The principle of fluxgate current sensor
Fluxgate current sensor
The fluxgate current sensor uses a high-permeability magnetic core to generate a fluxgate signal under the excitation of an internal alternating power supply. After signal sampling, filtering, and amplification, it outputs a current signal that is proportional to the primary current.
Three-ring fluxgate current sensor
Winding 1 is a DC zero flux detector. Winding 2, together with the inverter and the DC bias detection resistor, forms an excitation flux compensation circuit. Winding 3 forms the detection winding of the magnetic integrator and also serves as an AC zero flux detector. A secondary compensation current flows through the secondary winding to cancel the magnetic field generated by the measured current on the primary side, thereby achieving accurate measurement.

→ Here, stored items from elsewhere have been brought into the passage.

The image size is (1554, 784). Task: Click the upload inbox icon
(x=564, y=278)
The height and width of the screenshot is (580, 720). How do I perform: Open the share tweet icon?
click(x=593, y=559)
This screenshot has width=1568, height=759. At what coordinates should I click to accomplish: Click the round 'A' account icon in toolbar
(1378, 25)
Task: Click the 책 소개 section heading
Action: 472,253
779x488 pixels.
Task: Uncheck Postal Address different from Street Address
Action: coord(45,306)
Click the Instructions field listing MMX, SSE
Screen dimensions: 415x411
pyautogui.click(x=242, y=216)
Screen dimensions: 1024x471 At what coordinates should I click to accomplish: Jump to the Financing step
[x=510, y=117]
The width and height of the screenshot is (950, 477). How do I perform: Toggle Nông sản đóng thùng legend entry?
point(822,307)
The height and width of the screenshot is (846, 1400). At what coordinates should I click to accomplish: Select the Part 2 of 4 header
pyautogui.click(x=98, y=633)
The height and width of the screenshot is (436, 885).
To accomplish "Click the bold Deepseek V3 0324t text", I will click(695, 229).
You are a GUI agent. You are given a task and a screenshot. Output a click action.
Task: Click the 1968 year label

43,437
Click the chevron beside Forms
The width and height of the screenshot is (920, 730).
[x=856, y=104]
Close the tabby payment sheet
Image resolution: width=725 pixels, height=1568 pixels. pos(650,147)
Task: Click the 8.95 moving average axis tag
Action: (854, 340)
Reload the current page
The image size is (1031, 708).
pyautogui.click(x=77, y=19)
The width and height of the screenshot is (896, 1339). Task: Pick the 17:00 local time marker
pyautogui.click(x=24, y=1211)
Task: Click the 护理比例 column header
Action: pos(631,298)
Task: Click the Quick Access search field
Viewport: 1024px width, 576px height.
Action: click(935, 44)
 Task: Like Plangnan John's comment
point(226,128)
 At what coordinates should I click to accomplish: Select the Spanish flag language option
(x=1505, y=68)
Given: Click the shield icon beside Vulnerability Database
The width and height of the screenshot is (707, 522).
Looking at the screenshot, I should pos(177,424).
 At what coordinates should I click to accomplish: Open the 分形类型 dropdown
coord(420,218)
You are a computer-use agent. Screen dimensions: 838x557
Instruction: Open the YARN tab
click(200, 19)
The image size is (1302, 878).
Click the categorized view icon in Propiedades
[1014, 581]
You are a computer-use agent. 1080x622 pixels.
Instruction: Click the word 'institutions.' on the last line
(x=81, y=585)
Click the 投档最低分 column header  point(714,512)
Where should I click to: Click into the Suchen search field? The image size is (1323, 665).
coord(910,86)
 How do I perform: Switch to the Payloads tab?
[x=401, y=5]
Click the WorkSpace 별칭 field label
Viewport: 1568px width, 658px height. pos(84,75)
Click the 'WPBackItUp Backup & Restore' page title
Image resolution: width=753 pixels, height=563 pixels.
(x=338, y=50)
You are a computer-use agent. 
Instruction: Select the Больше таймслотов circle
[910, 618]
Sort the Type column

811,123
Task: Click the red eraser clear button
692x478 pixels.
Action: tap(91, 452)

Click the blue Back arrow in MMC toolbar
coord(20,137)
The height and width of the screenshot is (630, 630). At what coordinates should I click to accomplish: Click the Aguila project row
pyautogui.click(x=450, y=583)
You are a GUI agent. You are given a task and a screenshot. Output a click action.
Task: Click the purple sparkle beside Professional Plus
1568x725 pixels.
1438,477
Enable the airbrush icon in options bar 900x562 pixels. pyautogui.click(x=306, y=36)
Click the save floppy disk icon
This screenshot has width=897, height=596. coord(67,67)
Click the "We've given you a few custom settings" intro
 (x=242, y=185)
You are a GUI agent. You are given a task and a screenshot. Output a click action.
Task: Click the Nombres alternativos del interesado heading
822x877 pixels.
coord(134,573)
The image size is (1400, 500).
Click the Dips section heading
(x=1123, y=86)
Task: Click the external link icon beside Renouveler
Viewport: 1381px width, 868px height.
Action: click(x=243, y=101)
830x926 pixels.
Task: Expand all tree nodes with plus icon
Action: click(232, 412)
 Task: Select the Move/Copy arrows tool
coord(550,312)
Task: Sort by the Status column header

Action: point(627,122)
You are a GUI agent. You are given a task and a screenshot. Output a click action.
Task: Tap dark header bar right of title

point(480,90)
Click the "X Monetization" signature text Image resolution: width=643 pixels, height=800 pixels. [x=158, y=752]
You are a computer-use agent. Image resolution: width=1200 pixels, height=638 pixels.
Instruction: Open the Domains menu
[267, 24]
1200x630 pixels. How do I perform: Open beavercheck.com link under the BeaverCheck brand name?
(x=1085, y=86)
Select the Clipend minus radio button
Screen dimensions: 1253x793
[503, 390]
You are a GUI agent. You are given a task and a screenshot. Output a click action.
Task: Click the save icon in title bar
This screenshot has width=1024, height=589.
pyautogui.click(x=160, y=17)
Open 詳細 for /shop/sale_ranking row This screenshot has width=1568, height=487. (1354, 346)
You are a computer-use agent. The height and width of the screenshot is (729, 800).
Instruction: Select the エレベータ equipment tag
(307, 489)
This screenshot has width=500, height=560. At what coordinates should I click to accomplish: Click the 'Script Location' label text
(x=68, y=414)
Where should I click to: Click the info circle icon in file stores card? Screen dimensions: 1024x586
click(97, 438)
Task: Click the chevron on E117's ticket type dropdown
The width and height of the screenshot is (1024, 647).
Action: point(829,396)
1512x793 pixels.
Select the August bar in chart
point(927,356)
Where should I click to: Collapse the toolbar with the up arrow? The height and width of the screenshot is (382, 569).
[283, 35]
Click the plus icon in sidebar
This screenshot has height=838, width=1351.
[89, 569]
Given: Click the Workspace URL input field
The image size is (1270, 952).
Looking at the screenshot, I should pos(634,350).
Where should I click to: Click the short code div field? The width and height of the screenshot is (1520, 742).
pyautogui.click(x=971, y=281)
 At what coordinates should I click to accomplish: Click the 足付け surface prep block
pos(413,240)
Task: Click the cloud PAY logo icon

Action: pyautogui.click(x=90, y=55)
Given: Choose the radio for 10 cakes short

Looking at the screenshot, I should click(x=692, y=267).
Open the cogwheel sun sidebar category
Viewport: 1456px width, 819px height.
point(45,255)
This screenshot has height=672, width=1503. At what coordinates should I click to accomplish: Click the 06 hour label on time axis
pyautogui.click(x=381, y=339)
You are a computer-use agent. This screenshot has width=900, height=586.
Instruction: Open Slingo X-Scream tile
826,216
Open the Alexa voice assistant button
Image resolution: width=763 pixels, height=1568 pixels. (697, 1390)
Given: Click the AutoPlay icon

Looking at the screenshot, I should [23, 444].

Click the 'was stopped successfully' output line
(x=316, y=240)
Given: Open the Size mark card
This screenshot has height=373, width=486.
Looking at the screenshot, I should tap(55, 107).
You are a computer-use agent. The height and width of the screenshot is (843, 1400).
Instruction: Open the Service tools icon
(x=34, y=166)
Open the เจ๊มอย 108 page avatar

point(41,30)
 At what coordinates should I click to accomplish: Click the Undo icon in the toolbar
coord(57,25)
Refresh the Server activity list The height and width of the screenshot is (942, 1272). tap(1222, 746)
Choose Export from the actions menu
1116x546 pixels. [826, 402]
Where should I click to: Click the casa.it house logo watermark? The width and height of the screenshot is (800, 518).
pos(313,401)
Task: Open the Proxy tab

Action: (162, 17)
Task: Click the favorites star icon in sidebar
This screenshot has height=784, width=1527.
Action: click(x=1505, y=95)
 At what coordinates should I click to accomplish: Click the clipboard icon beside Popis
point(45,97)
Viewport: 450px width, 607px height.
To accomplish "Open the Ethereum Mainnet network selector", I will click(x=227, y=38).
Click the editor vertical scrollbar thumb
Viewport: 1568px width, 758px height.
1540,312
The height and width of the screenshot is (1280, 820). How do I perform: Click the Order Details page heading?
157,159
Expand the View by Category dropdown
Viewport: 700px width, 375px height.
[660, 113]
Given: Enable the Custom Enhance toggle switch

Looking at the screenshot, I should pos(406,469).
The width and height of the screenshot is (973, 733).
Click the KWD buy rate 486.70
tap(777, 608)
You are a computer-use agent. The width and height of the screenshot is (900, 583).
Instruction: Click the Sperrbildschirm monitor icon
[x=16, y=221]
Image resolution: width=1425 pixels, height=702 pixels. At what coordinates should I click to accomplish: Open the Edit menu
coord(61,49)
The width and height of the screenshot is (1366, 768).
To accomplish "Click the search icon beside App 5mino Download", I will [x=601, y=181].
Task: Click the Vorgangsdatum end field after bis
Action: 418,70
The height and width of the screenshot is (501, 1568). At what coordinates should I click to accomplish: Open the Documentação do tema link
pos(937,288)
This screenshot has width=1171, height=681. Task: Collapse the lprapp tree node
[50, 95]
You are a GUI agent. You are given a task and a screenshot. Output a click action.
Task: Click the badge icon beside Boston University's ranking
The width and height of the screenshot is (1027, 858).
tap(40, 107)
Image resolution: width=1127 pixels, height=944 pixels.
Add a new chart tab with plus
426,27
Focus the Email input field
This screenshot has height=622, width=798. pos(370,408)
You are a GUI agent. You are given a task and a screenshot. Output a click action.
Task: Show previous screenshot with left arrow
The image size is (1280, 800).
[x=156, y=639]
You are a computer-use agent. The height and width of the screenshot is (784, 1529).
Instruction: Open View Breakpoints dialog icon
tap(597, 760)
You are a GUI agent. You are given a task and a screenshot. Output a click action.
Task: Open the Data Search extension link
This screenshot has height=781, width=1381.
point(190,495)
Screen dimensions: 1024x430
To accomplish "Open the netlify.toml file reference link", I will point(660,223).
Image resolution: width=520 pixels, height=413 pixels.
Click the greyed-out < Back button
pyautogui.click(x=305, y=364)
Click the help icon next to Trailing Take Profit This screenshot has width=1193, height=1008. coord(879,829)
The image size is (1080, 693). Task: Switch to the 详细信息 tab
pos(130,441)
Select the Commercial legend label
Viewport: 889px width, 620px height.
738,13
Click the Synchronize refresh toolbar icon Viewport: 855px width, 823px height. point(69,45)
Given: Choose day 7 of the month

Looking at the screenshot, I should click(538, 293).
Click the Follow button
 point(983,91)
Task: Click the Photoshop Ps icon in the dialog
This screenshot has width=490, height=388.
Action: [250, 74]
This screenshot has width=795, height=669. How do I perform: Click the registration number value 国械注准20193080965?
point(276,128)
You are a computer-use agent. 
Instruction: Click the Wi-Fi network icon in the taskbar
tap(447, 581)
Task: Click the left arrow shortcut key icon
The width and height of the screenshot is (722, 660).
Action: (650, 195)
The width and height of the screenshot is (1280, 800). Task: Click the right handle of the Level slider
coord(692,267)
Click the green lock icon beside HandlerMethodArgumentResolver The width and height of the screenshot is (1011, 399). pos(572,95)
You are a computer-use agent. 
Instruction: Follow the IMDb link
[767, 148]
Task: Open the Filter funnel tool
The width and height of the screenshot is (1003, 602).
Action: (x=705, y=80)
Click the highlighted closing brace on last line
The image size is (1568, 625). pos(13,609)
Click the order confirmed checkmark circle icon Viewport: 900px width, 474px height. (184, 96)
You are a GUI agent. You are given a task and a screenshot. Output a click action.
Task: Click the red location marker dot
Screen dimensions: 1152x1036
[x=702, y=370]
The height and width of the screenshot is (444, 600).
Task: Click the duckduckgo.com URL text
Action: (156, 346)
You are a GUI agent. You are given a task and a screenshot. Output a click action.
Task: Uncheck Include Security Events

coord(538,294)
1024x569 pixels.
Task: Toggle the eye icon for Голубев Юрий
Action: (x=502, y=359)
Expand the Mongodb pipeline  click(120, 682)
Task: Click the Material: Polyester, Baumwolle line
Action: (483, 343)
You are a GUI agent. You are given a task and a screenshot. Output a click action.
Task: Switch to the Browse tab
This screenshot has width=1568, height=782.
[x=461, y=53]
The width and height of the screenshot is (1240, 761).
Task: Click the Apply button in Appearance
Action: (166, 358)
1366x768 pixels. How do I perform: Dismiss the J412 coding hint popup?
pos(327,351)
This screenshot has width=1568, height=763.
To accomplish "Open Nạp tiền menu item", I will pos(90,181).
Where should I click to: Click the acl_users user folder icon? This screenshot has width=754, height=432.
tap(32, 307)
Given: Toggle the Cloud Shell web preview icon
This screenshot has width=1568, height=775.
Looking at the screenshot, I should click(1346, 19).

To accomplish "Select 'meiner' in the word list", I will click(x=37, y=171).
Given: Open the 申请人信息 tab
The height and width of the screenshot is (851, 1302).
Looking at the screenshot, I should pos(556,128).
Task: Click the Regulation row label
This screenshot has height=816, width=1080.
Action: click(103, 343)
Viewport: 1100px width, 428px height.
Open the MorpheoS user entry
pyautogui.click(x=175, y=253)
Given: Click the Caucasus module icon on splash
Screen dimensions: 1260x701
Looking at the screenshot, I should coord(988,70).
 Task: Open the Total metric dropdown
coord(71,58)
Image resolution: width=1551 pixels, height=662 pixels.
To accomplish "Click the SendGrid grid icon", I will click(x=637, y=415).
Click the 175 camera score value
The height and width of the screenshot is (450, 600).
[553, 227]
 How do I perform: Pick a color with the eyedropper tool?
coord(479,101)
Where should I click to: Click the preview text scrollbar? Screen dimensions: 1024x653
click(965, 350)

The principle of Hall current sensors
Open-loop Hall current sensor
The magnetic flux generated by the primary current is concentrated in the magnetic core and detected by the Hall element at the air gap where the Hall element is located, and a voltage signal is output. After being processed by the amplification circuit, a standard voltage signal is output at the sensor output terminal. This voltage signal accurately reflects the change of the primary current.
Closed-loop Hall current sensor
The magnetic flux generated by the primary current is concentrated in the magnetic core and detected by the Hall element at the air gap, which outputs a voltage signal. This signal is amplified and generates a secondary current, causing the magnetic flux generated by the secondary coil to be opposite in direction and equal in magnitude to the primary magnetic flux. The secondary current accurately and proportionally reflects the change in the primary current.
The principle of fluxgate and Hall voltage sensor
Fluxgate voltage sensor
The fluxgate voltage sensor utilizes the alternating saturation characteristics of a high-permeability magnetic core under alternating magnetic field excitation to quickly modulate the current signal generated by the primary side voltage to the secondary coil through the equal ampere-turn principle, so that the output current of the secondary coil can accurately follow the changes in the primary side voltage signal.
Closed-loop Hall voltage sensor
The primary voltage is converted into a primary current through the load resistor, and the resulting magnetic flux balances the magnetic flux generated by the current amplified by the Hall voltage through the secondary coil. The secondary current accurately reflects the change in the primary voltage.